Get out of my head, Kurt!
The fact that the loser spawn of Grandpa Badfinger is thumbing his coke-caked nose at the justice system represents not merely the tacky machinations of a crusty pol protecting the family Fredo. It has a deeper and more cynical purpose – to show us that our overlords are unaccountable and that the law is now merely another implement in the regime’s toolkit of oppression. They are telling us that they and their scumbag progeny can do whatever they want, but that we can’t.
In the short term, this is infuriating. In the long term, it could bring down the system our garbage ruling caste inherited.
Our ruling class is clearly ignorant of history. Hardly surprising when you consider that history is the least-taught subject in public schools. Plus, like most “progressives,” these idiots think history began ten minutes ago.
You can’t learn from the past if you ignore its existence.
And these guys are ignoring the past.
You can’t push people to the brink and not expect some kind of equal and opposite reaction. History is chock-a-block with examples of this. And the 1381 Peasants Revolt is only one of many.
Schlichter’s column warns exactly that. Eventually, there will be pushback. And the ruling class won’t like it.
But it was this paragraph that really sealed it for me:
The liberal establishment has succumbed to the temptation to rely on power instead of the law impartially and fairly applied. It further imagines, since our ruling caste is historically illiterate and totally ignorant of human, much less American, nature, that it can flaunt this unfairness and to intimidate us with it. Hitler thought he could bomb the Brits and butcher the Russians into submission. But it just made them madder, and in the end he blew his miserable brains out in a dingy cave.

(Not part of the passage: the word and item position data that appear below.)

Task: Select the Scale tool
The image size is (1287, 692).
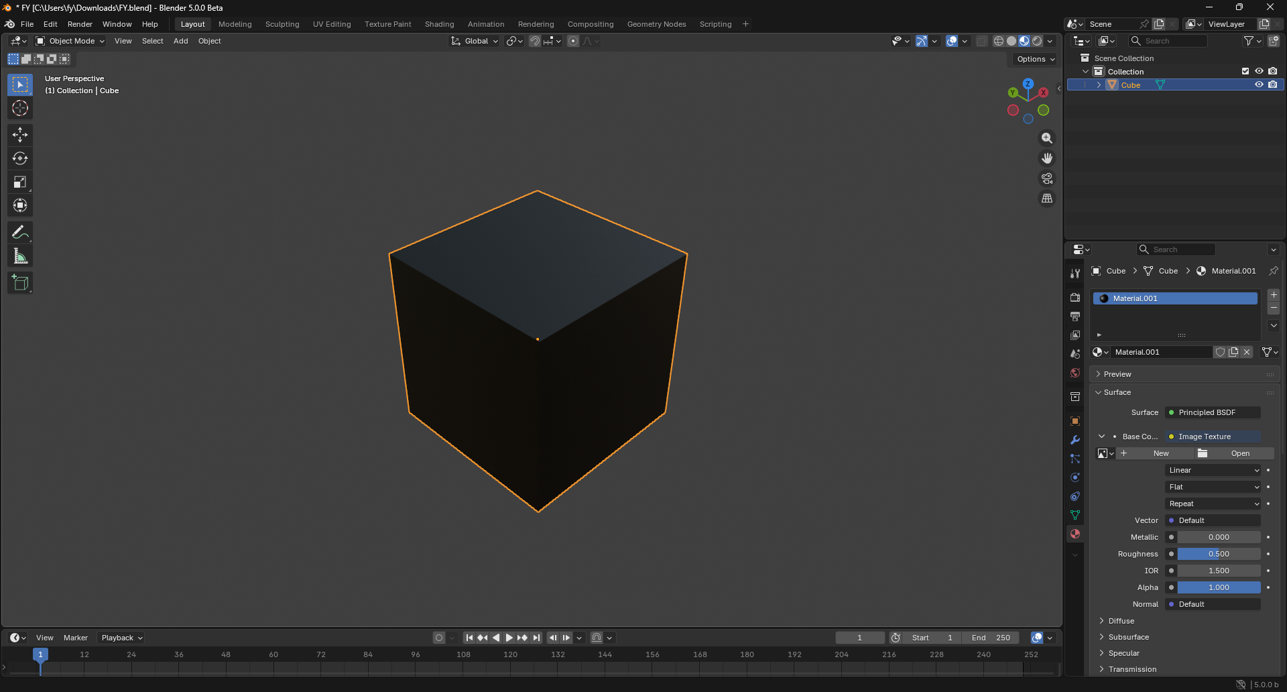Action: [x=20, y=182]
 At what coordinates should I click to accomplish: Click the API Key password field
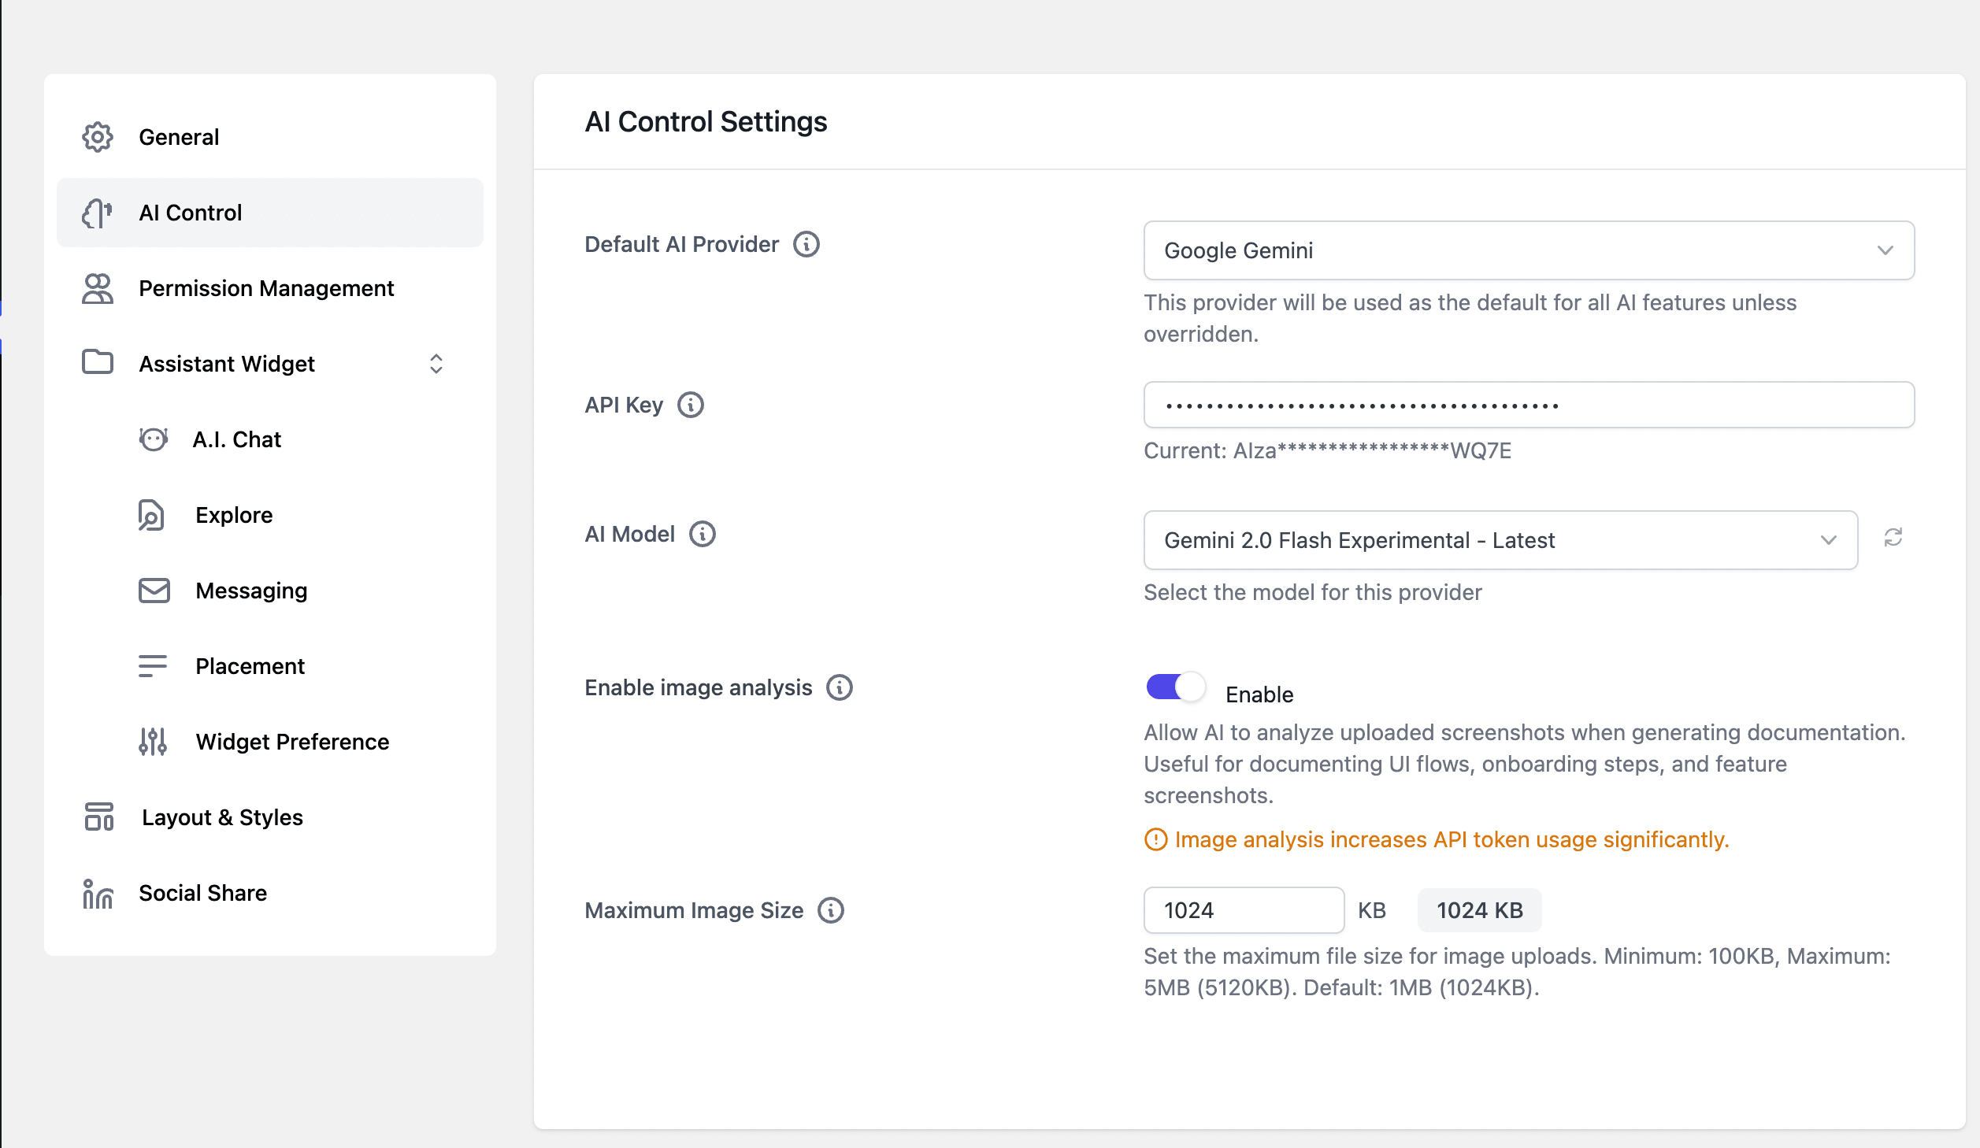(x=1528, y=405)
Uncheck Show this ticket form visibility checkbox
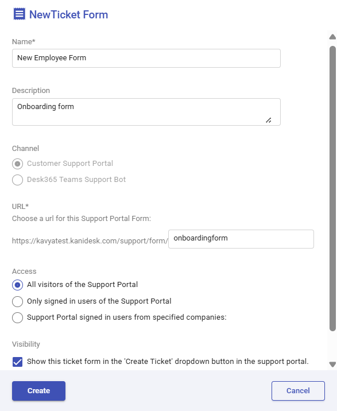 tap(18, 362)
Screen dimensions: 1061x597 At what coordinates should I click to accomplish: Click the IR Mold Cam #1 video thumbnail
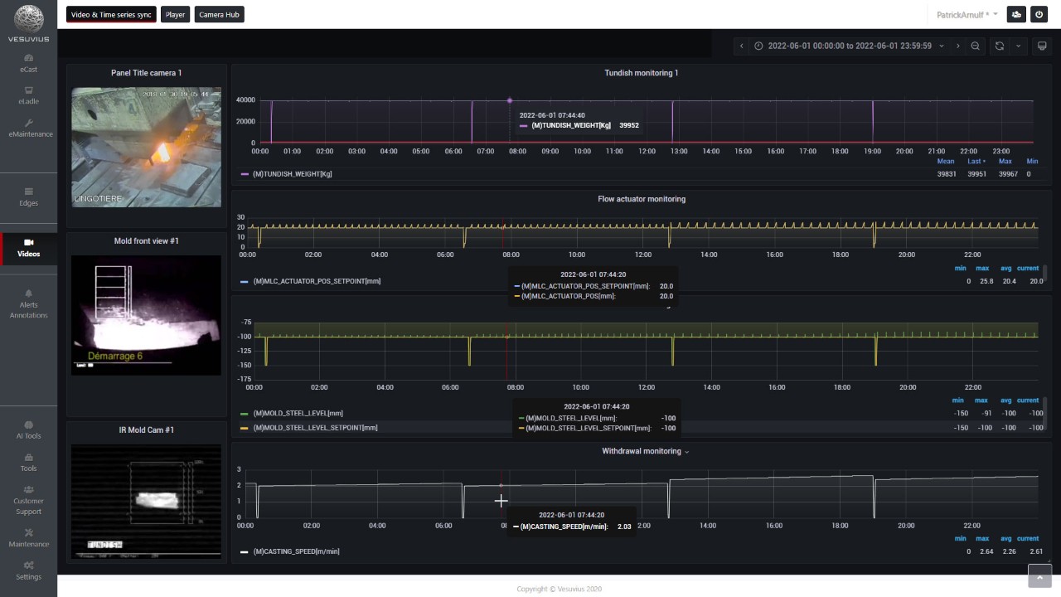tap(146, 502)
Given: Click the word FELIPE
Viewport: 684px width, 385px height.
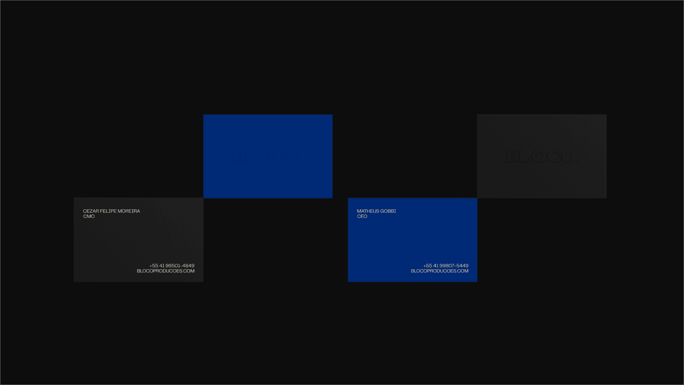Looking at the screenshot, I should [108, 211].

And, might I add, the Crown thought it could treat the peasants like chattel while taxing them into oblivion, but it just made the peasants revolt.
While Richard II put down this revolt, it wasn’t the last strife to occur during his turbulent and brutal reign. And in the end, his own cousin, Henry Bolingbroke, deposed him and left Richard to die of starvation at Pontifract Castle at the age of 33.
I realize this makes me sound like a conspiracy theorist, but there’s a reason this current ideological “purge” taking place in the US Military has me nervous. Given history, I can’t help but wonder if the ruling class in America is anticipating the need to deploy US troops against the American people just as Richard II deployed his troops against the peasants.
Yes I know that sounds tin-foil hatty.
But it’s happened before.
History is like spicy food. It repeats on you.
You can’t blame me for wondering if it could happen again.